Major retailers and law enforcement worked together to connect more than one million dots between repeat and organised offenders last year, using retail crime intelligence platform, Auror.
This milestone was achieved through structured crime reporting across retailers within the Auror network, which allows users to verify links between multiple events involving the same individuals.
In total, UK retailers worked together to connect retail crime 80,000 times last year. This gives them and law enforcement the real picture of offending patterns across stores, cities and regions.
It gives the insight to see that the top 10% of offenders are responsible for 68% of retail crime in the UK, and that those repeat offenders are up to 3.6 more likely to be violent - or use a weapon.

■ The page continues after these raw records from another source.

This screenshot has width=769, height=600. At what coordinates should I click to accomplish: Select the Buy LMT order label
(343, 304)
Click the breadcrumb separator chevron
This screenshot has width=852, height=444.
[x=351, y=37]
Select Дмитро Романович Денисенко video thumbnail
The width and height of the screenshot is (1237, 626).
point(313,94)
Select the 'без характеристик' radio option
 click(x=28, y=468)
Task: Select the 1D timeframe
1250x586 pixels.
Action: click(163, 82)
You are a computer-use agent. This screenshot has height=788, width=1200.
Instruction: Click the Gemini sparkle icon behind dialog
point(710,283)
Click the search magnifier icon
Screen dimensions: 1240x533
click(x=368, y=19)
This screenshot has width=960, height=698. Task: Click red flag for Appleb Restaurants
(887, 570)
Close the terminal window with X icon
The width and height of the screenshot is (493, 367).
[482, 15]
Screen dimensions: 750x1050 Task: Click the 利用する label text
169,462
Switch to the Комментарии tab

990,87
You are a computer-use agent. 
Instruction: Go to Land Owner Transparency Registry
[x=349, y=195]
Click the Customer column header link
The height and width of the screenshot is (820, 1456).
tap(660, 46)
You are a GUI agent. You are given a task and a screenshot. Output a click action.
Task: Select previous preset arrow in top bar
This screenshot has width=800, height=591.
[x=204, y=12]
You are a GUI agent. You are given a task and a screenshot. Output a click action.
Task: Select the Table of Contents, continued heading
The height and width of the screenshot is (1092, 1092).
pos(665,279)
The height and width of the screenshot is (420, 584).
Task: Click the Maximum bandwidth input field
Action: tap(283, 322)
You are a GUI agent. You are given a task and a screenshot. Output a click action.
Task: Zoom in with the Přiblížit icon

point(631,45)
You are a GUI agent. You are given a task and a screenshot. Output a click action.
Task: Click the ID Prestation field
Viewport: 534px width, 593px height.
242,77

Auror co-founder and CEO Phil Thomson said the milestone demonstrates the change in how the sector is combating the high volume, violent and organised problem of retail crime - and that it’s working.
“Retailers have always captured this information about crime, but the way they did it was different from store to store - some would use sticky notes, USB sticks or CDs, and others might use ‘walls of shame’,” Thomson said.
“These processes were not only time-consuming, but also offered no visibility around whether the individuals abusing frontline workers or stealing products were doing the same thing at another store. Repeat offenders have always thrived in that anonymity.
“Using technology to work together through sharing information about crime and collaborating directly with law enforcement is the key to making stores safer at scale.”
Auror has helped the world’s largest retailers reduce violent retail crime in their stores as a result of intelligence surfaced through connections.
One national UK retailer reported a 26% drop in violent behaviour towards their staff, while one of the largest supermarket chains in America reduced violent retail crime across their store network last year by 12%.